Klein doesn’t seem to think it would be: “Single-issue candidacies rarely go far in American politics,” he acknowledges, “but then, Gore need not be a single-issue candidate.” He goes on to cite approvingly, among other things, Gore’s positions on Iraq and health care—the subjects whose political importance he earlier dismissed.

Of late, Klein notes, Gore’s intellectual efforts have become even more diffuse:
His most recent book, ambitiously titled The Future, runs through the six forces he believes are changing the world: a globalized network of governments and corporations he calls “Earth, Inc.”; worldwide communication technologies that are leading to the emergence of a “global mind”; massive shifts in power from West to East and from government to corporations; an economic system that too often devastates natural resources; revolutions in genomics, biotechnology, and other life sciences; and, perhaps most optimistically, the beginnings of a revolution in energy and agriculture.
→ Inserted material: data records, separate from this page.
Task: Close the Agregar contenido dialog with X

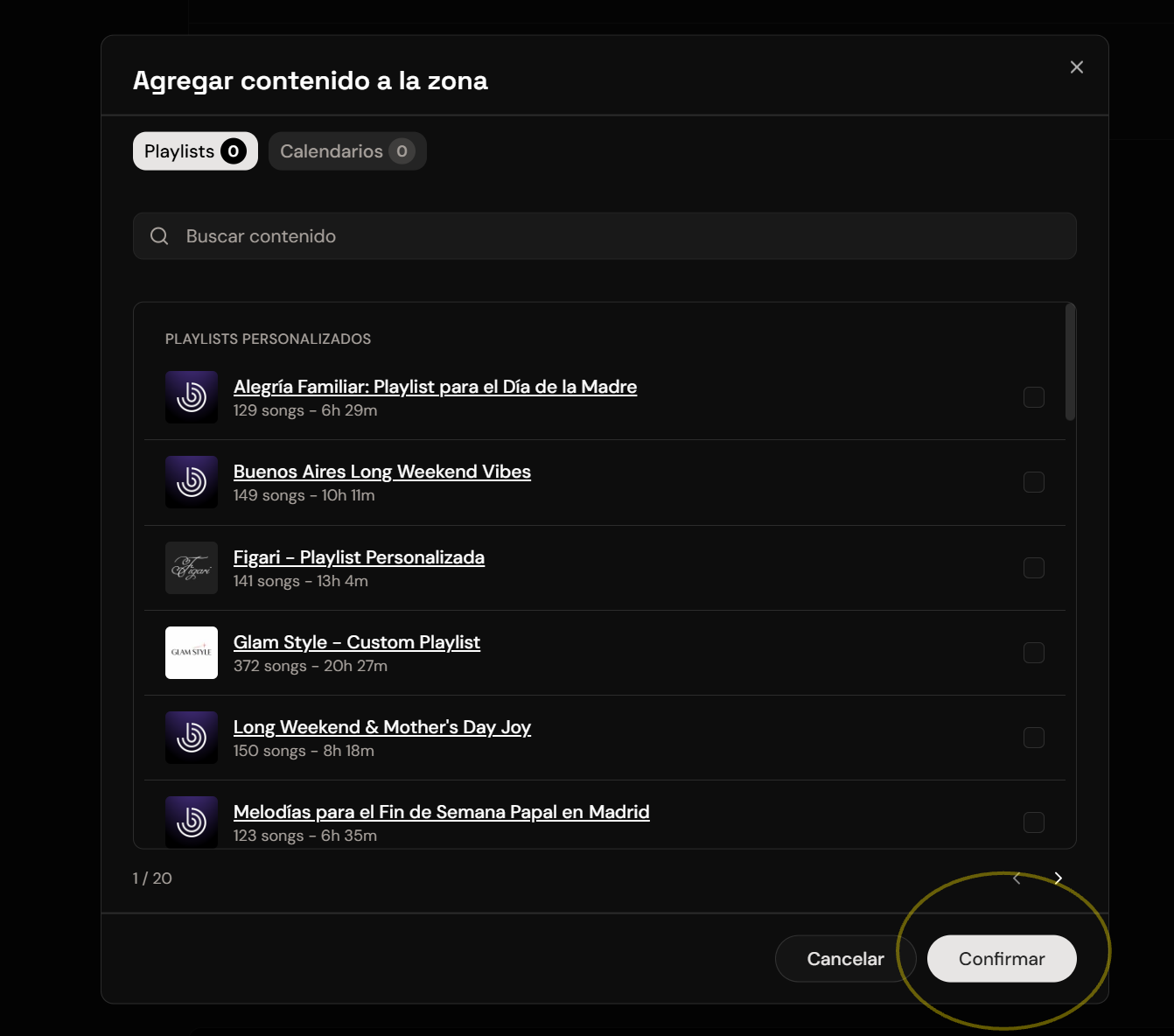Action: 1077,67
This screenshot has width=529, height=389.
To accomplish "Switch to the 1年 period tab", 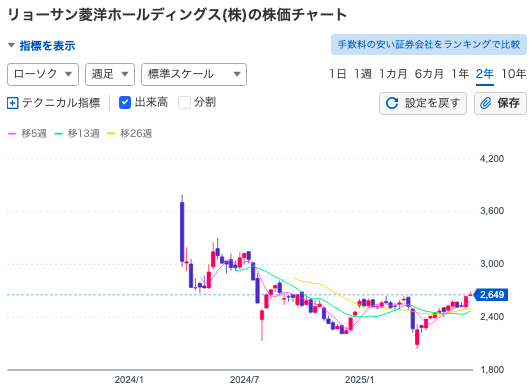I will pos(460,74).
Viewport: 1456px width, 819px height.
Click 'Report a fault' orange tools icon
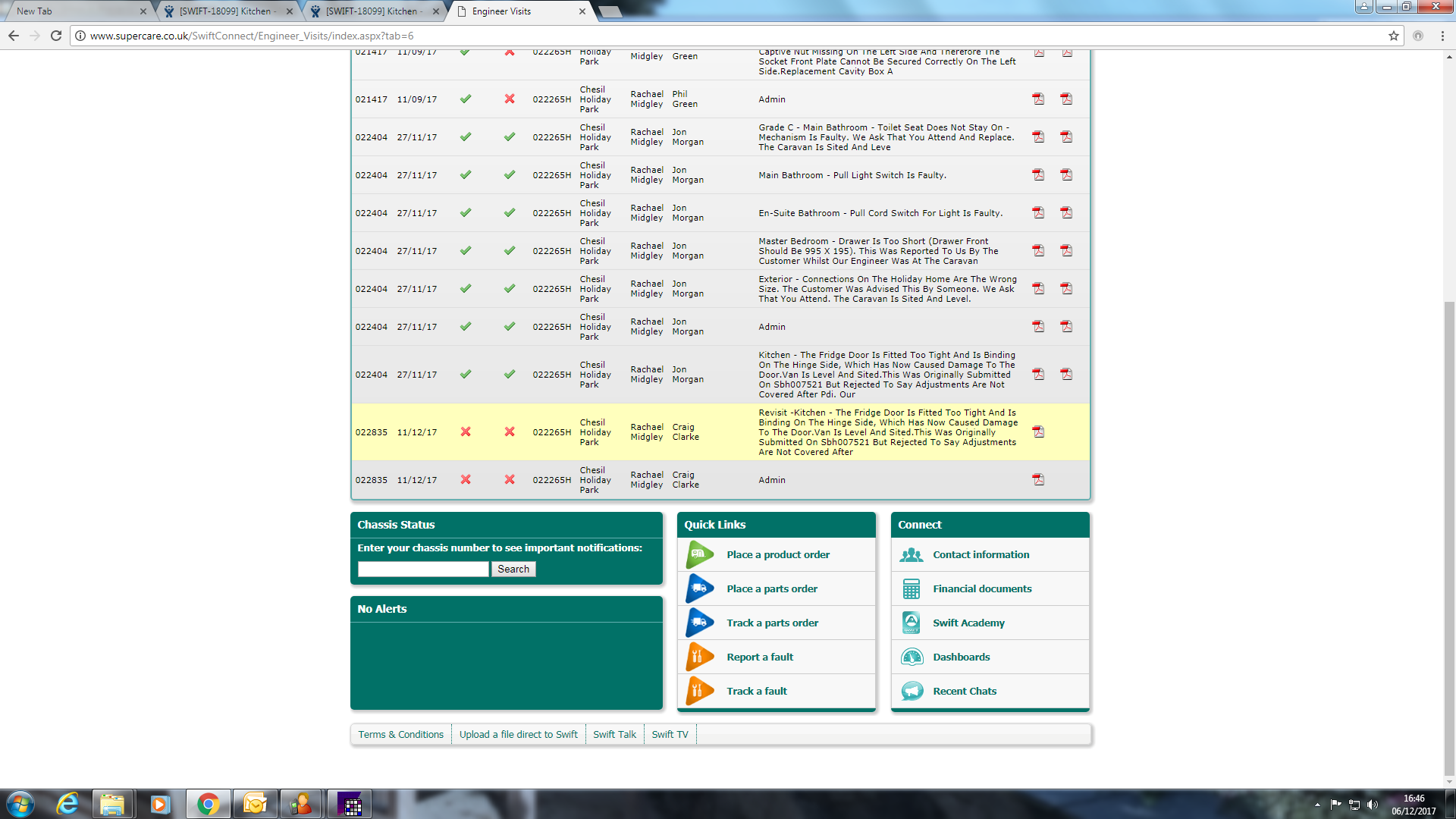(x=699, y=657)
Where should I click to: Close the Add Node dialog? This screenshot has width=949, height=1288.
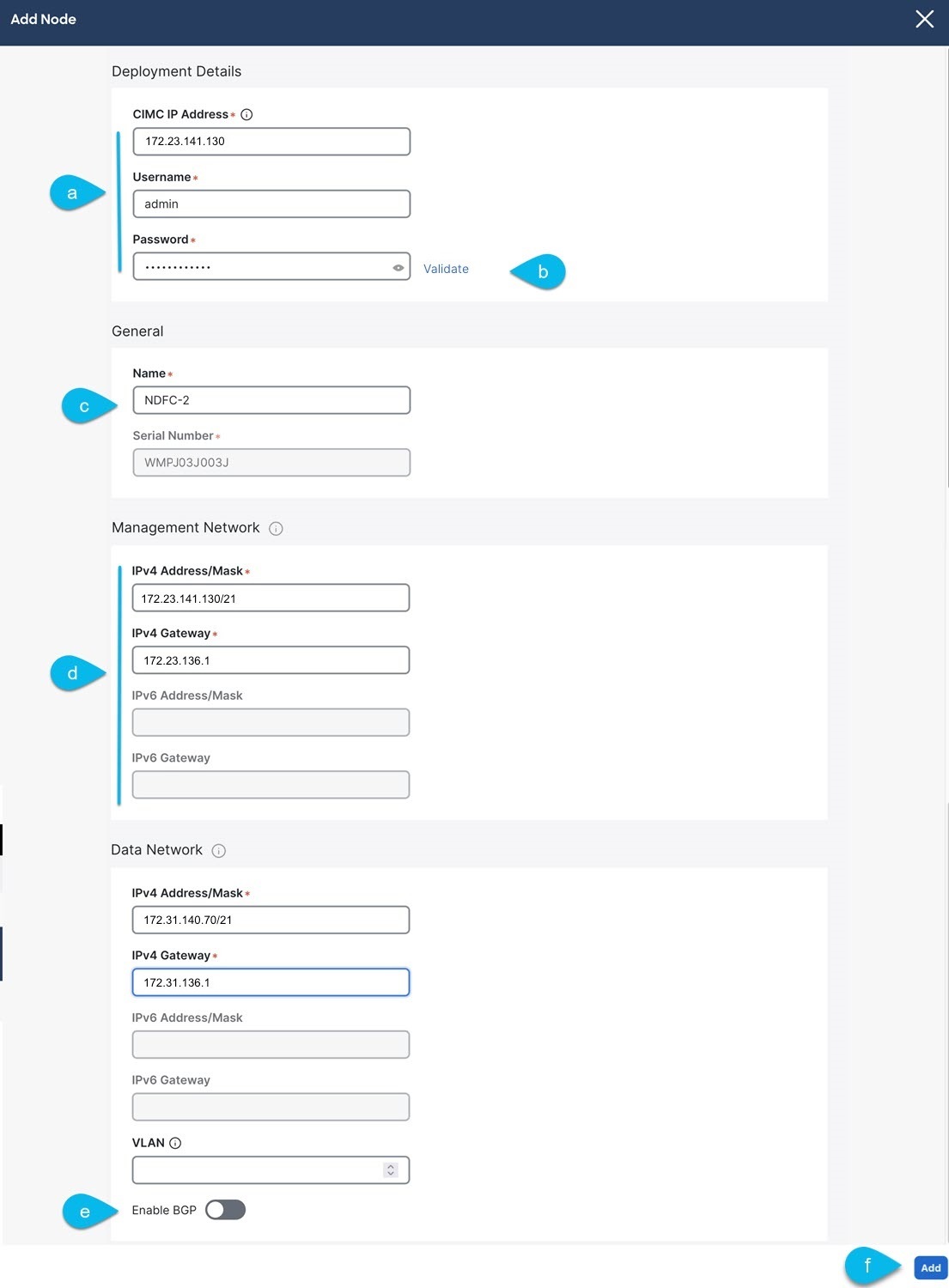click(x=925, y=19)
Perhaps this is interesting if you like futuristic speculation, but it’s rather far afield from a political campaign. For our part, we doubt we’ll be picking up “The Future.” We read one of Gore’s earlier books, “The Assault on Reason” (2007), and we were unimpressed.

“The Assault on Reason” was a tendentiously ideological book, persuasive only to readers who equated “reason” with certain political viewpoints—including, as we recall, adherence to global-warmist doctrine and opposition to the Iraq war and various other Bush administration antiterror policies. We don’t seem to have retained our copy of the book, but this passage should give you a flavor:
Meanwhile, in Washington, the Chairman of the Senate Committee on Environment and Public Works is throwing snowballs on the floor of the Capitol because he believes cold weather outside his office proves global warming a hoax. This was his rebuttal, by the way, to news that 2014 was the hottest year on record. Something has gone very wrong in American politics.
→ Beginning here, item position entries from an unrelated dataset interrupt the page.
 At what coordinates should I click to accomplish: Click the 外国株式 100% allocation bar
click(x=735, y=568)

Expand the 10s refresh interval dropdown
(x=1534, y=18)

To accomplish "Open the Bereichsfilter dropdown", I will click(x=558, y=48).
In case the date didn’t give it away, that’s not a quote from Gore’s book but from Klein’s piece urging Gore to run. Inhofe’s snowball stunt put us in mind of this, from the New York Times in June 1988:
The earth has been warmer in the first five months of this year than in any comparable period since measurements began 130 years ago, and the higher temperatures can now be attributed to a long-expected global warming trend linked to pollution, a space agency scientist reported today.
Global warmists have been claiming that unpleasant weather proves their theory of climate for over a quarter-century, but somehow when those of a skeptical bent employ exactly the same logic, it’s “an assault on reason,” evidence that “something has gone very wrong in American politics.”

At any rate, that last Klein quote shows why Gore is Vox’s perfect candidate: He’s someone who knows he’s right about everything and never tires of explaining why. He wouldn’t be the first president to fit that description, but Barack Obama was young and cool.